▶ _Problem_
Copy the lines from the one containing "Task: Click the" through the one containing "pos(358,186)", inclusive, and leave the pictures out.

▶ _Dataset records_
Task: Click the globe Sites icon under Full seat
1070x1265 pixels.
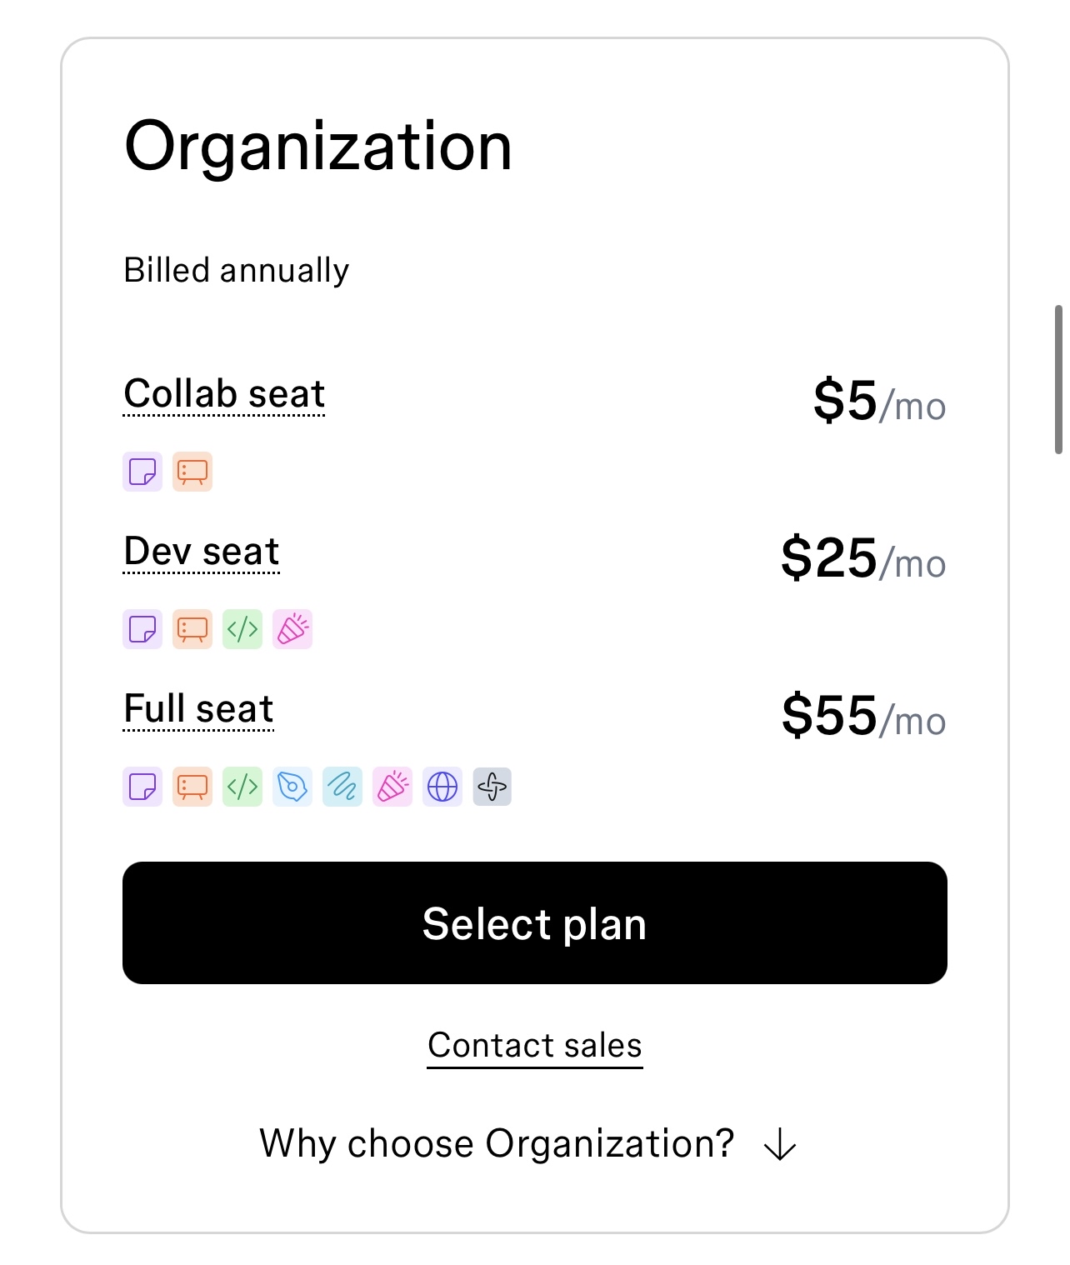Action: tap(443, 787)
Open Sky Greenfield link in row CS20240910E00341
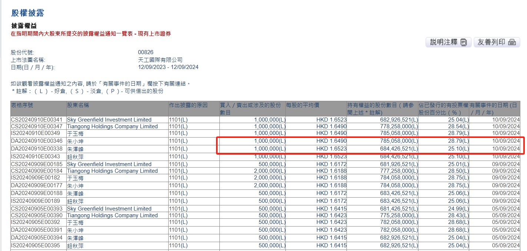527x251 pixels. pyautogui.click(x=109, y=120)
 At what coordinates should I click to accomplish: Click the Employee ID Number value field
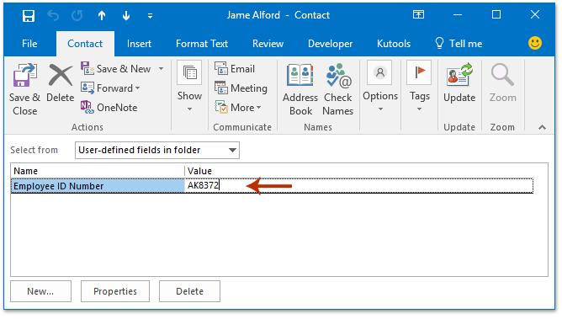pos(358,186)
==
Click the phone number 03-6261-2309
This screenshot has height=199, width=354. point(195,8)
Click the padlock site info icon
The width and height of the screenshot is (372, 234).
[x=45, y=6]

▶ _Answer below_
Task: Click the globe Sites icon under Full seat
1070x1265 pixels.
Action: tap(443, 787)
Open Sky Greenfield link in row CS20240910E00341
527x251 pixels. pyautogui.click(x=109, y=120)
 At what coordinates should I click to accomplish: Click the Employee ID Number value field
pos(358,186)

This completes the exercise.